Разумеется, тайна выплыла наружу. Один из клевретов доложил царю, что дни Саламбо и Марий-младший проводят вполне невинно, не то что ночи… Это открытие повергло царя в панику; с одной стороны, он не мог простить жене неверность, а с другой – не мог поступить с прелюбодеем так, как водилось в таких случаях, – лишить жизни. Он вышел из положения со всем достоинством, сообщив Гаю Марию, что ввиду щепетильности возникшего положения беглецам больше нельзя оставаться у него, и попросив отплыть, как только будет снаряжено судно Мария.
– Молодой дурень! – в сердцах сказал Марий сыну, направляясь с ним на пристань. – Почему ты не довольствовался обычными женщинами? Обязательно надо было похитить одну из жен Гиемпсала?
Марий-младший ухмыльнулся, попробовал напустить на себя сокрушенный вид, но не смог.
– Прости, отец, но уж больно она хороша. К тому же это не я соблазнил ее, а она меня.
– Надо было ее отвергнуть.
– Надо было, – ответил Марий-младший, далекий от раскаяния. – Но я не отверг. Она была чудо как хороша!
– Ты применил правильное время, сынок: «была». Из-за тебя глупая женщина рассталась с головой.
Прекрасно зная, что Марий недоволен только потому, что теперь им придется сняться с места, иначе гордился бы сыном, склонившим к неверности чужеземную царицу, Марий-младший продолжал улыбаться. Судьба Саламбо их обоих не волновала, ведь она заранее знала, что разоблачение будет стоить ей головы.
– Тем хуже для нее, – бросил Марий-младший. – Уж больно…
– Хватит повторять одно и то же! – перебил его отец. – Будь ты меньше или если бы я мог устоять на одной ноге, то ты получил бы такой пинок, что недосчитался бы зубов! Здесь нам было так
– Можешь пнуть, если хочешь. – С этими словами Марий-младший нагнулся и шутя подставил отцу зад, широко расставив ноги и просунув голову между колен. Он не испытывал страха. Преступление такого сорта отец мог с легкостью простить сыну; к тому же отец еще ни разу в жизни не поднимал на него руку, тем более ногу.

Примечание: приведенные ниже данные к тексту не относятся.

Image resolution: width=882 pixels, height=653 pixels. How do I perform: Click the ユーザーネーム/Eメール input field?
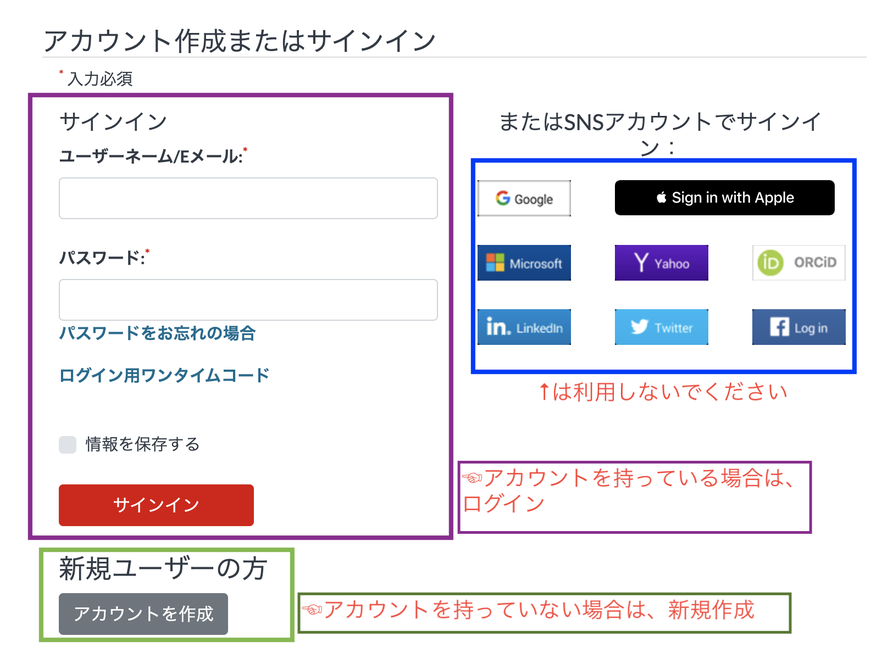click(247, 198)
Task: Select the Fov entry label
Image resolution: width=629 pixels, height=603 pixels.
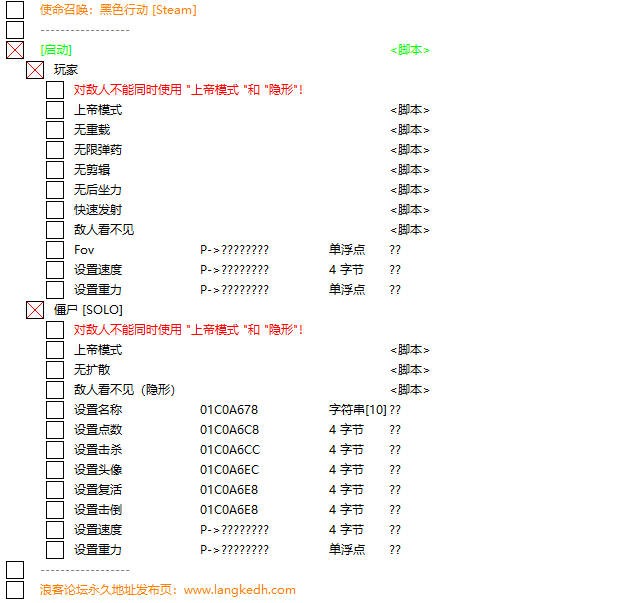Action: coord(84,250)
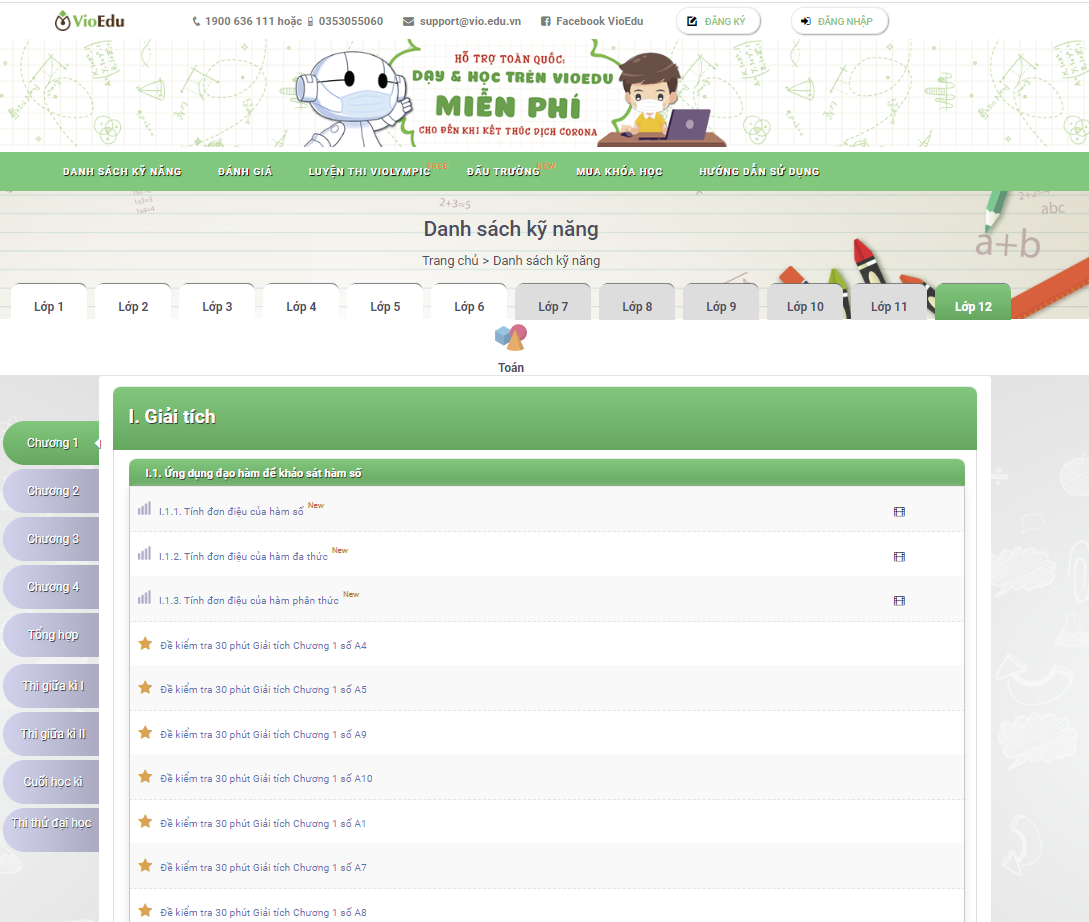Open Facebook VioEdu page link

tap(592, 21)
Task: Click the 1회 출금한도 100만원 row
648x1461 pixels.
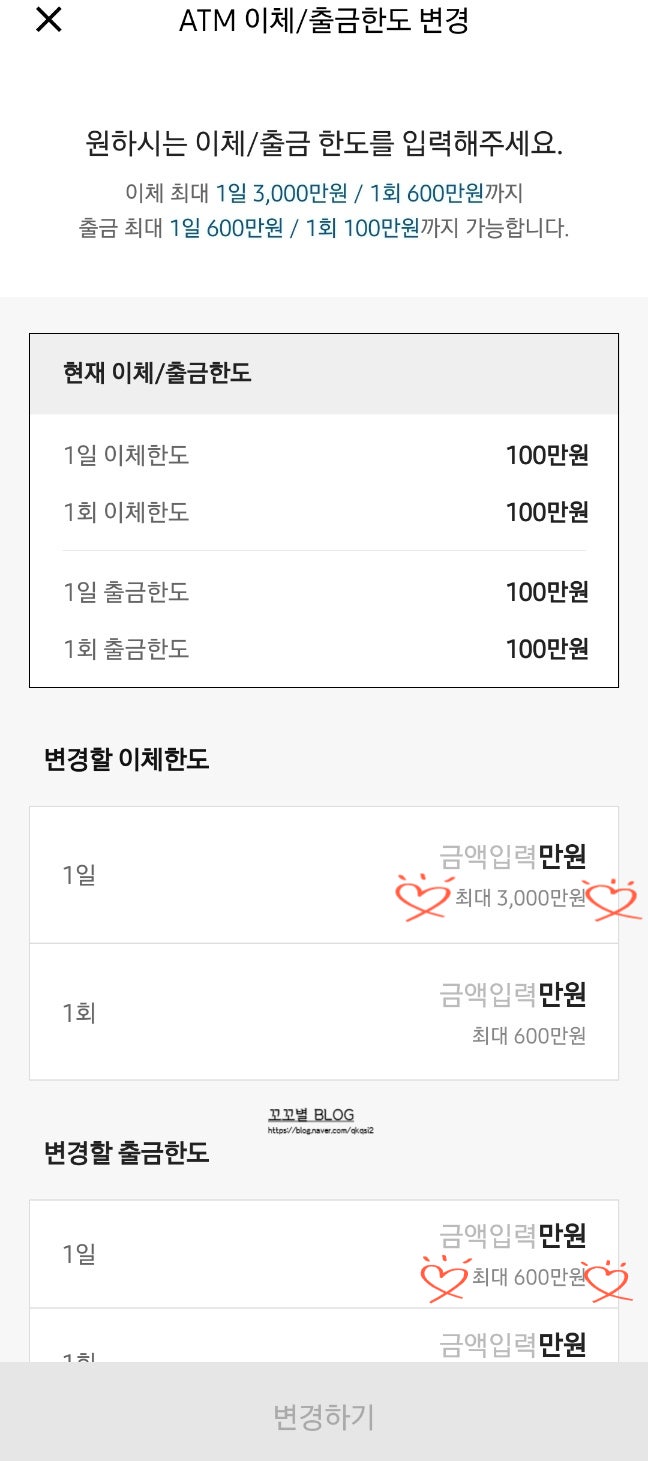Action: [x=324, y=649]
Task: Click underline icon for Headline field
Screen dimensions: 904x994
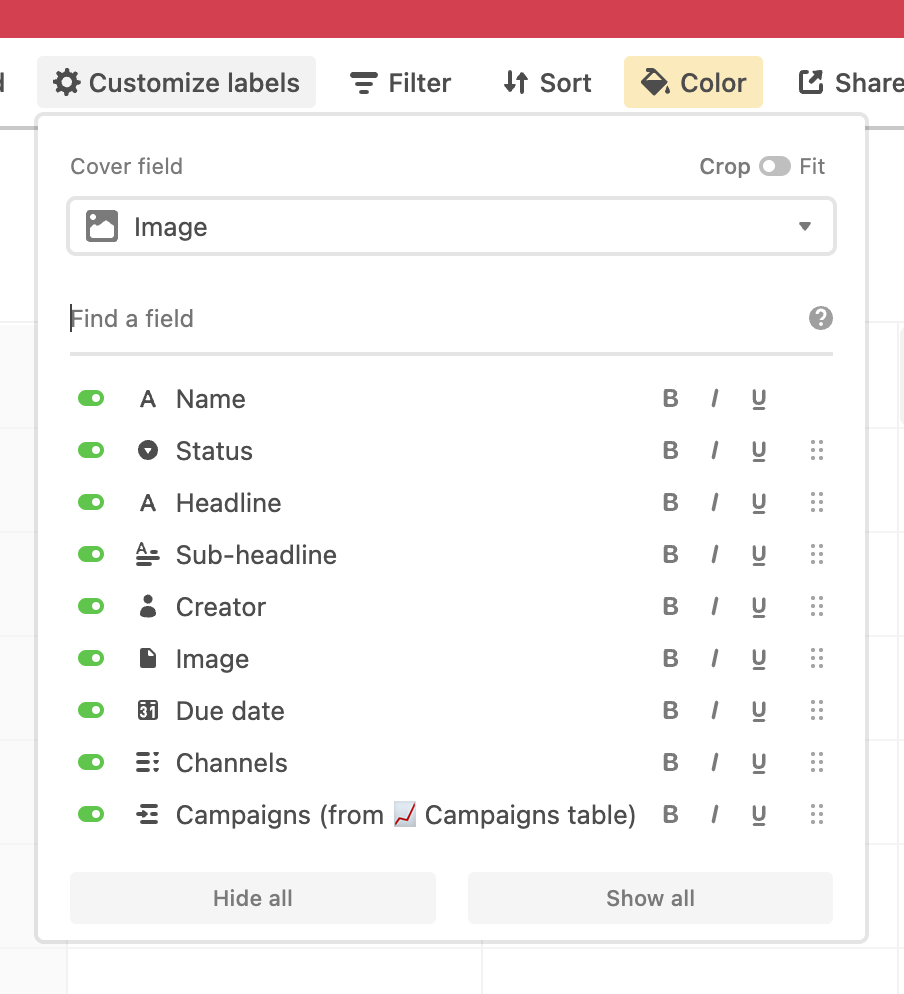Action: (759, 503)
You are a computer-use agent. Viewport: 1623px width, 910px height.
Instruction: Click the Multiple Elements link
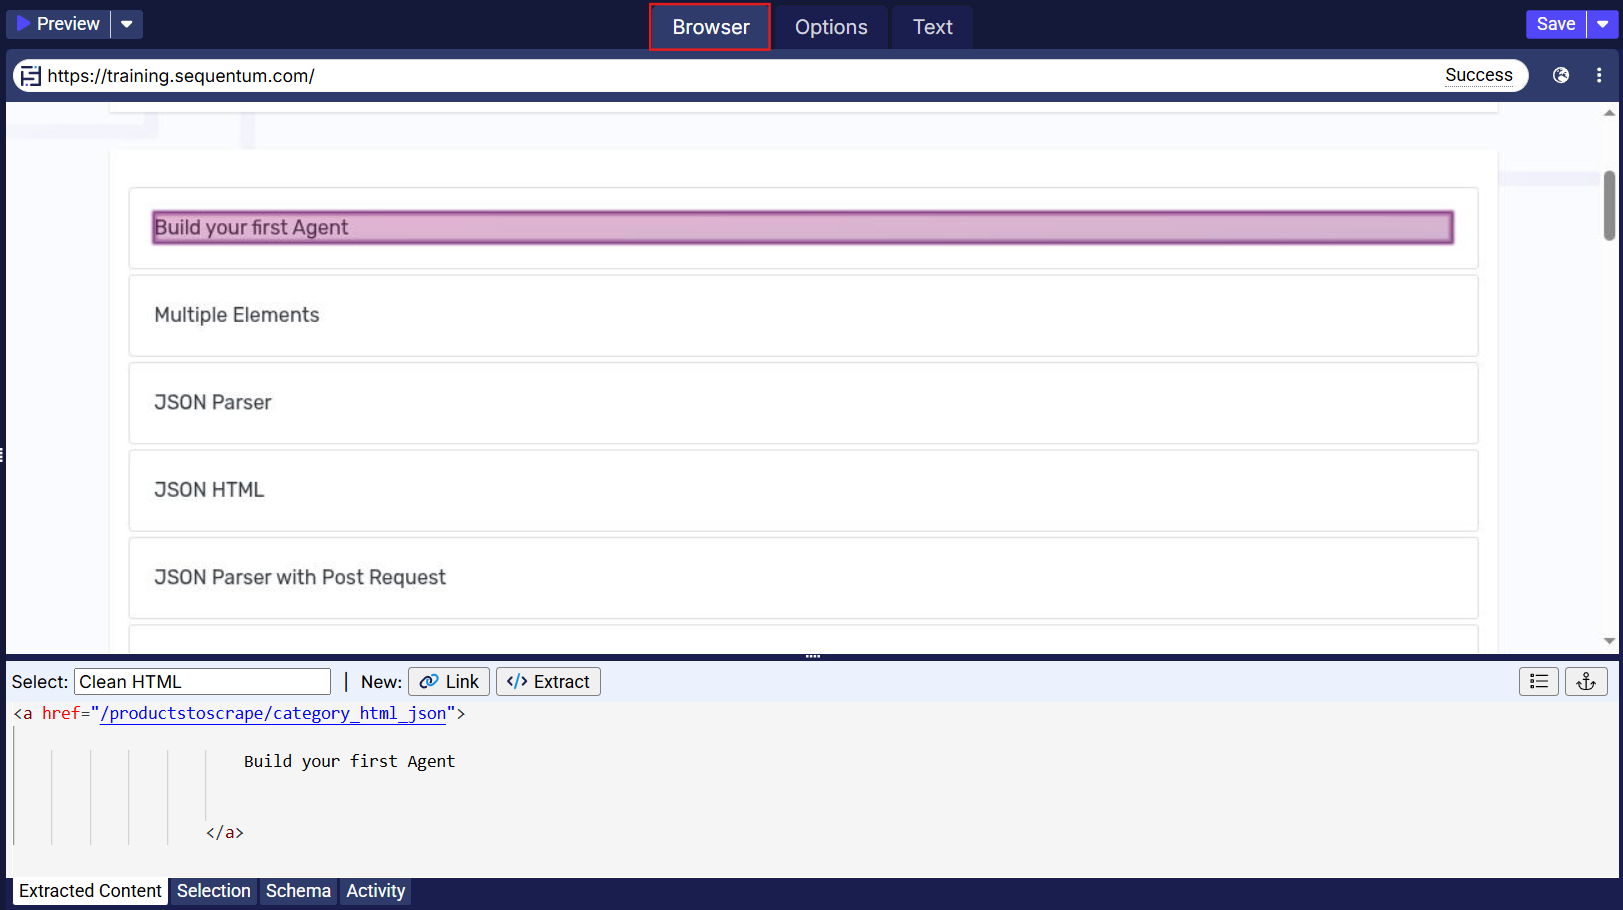pyautogui.click(x=237, y=315)
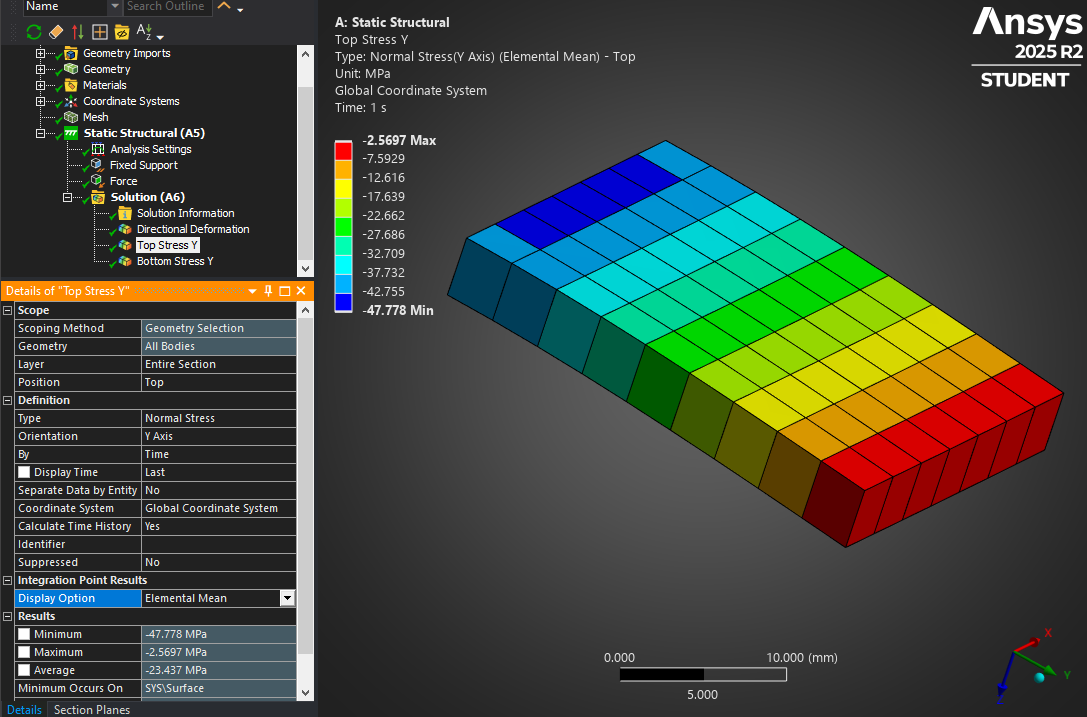Click into the Search Outline field
1087x717 pixels.
click(x=168, y=6)
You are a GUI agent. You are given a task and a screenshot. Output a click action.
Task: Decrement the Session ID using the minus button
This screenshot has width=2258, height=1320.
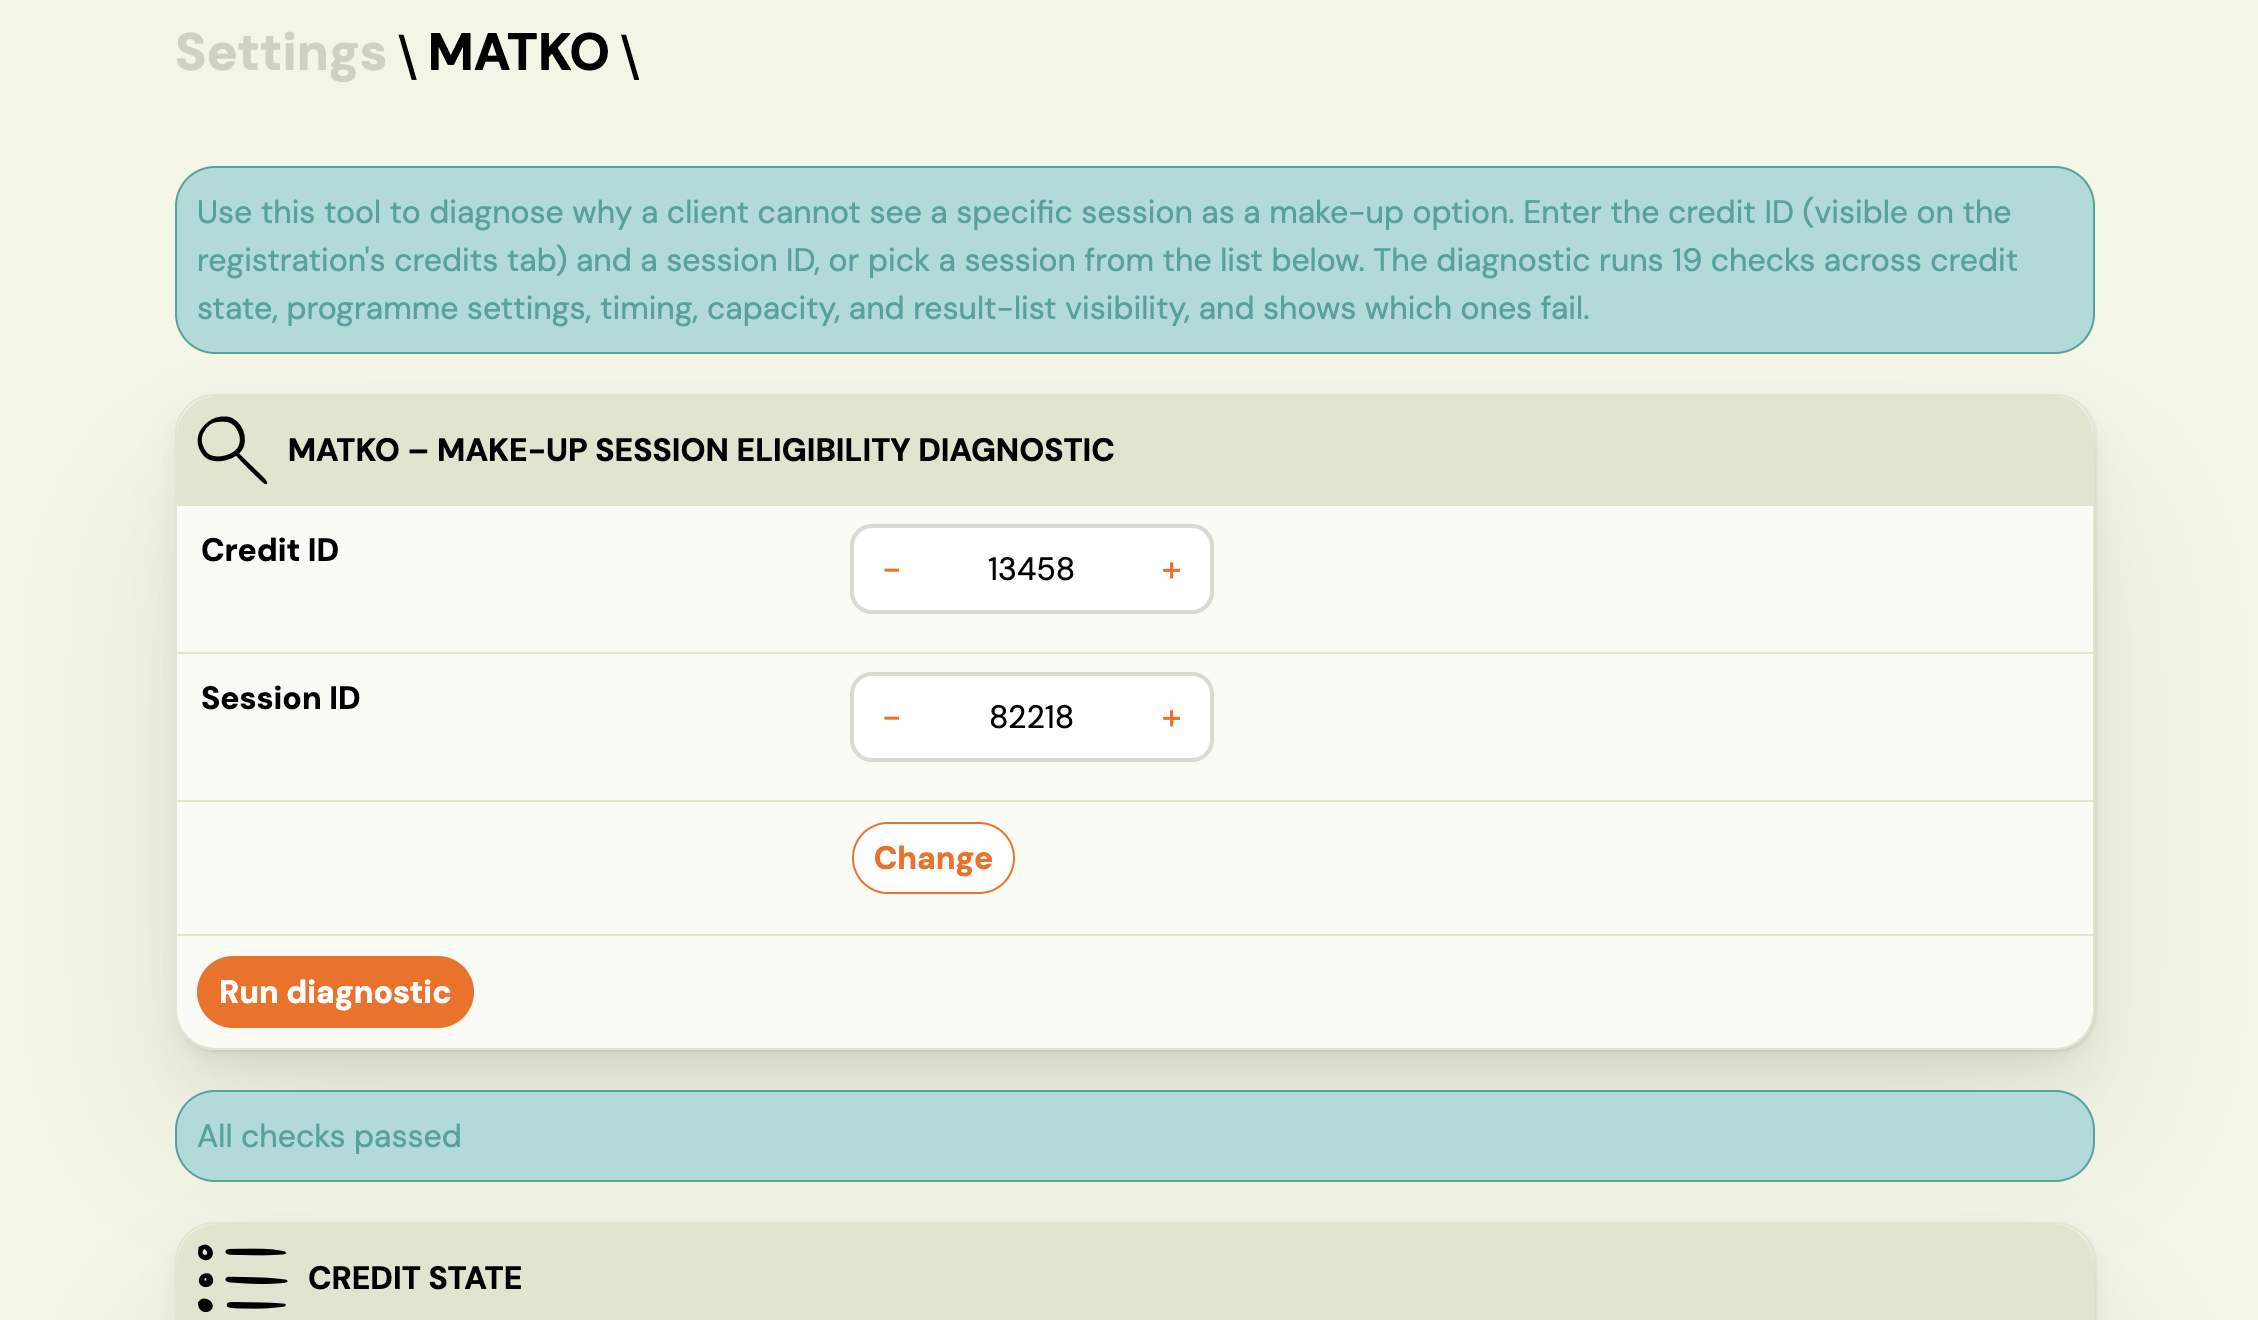point(892,717)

Марий поманил верного Бургунда, тот обхватил его за пояс и принял на себя его вес. Старик отвел ногу и нанес удар носком тяжелого сапога прямиком в чувствительное место, промеж ягодиц. Только гордость помешала Марию-младшему лишиться чувств от невыносимой боли. Он промучился несколько дней и все это время убеждал себя, что отец причинил ему страдания не нарочно и что он сам неверно оценил отцовское отношение к инциденту с Саламбо.
Из Икозия они снова поплыли вдоль североафриканского побережья на восток и ни разу не пристали к берегу, пока не достигли нового места назначения – острова Церцина в заливе Малый Сирт. Здесь их ждала наконец безопасная гавань, ведь на Церцине осели и вели теперь мирную жизнь несколько тысяч ветеранов из бывших легионов Мария. Подустав от выращивания пшеницы на своих наделах в сотню югеров каждый, поседевшие ветераны встретили своего старого полководца с распростертыми объятиями, обласкали его и его сына и поклялись, что никакой армии, присланной Суллой из Рима, не удастся отбить у них Гая Мария и лишить его свободы.
После памятного пинка Марий-младший стал еще больше беспокоиться за отца и не спускал с него глаз; с глубокой печалью он замечал все новые признаки расстройства рассудка и дивился тому, как многое прощается отцу в память о былом. Он восхищался характером отца, вдруг усилием воли снова превращавшегося в нормального человека. Тому, кто не наблюдал за ним постоянно и вблизи, как сын, казалось, что все в порядке, не считая периодических потерь памяти, озадаченности на лице и манеры отклоняться от темы, если она не вызывала у него интереса. Но выдюжит ли Марий седьмое консульство? В этом Марий-младший сильно сомневался.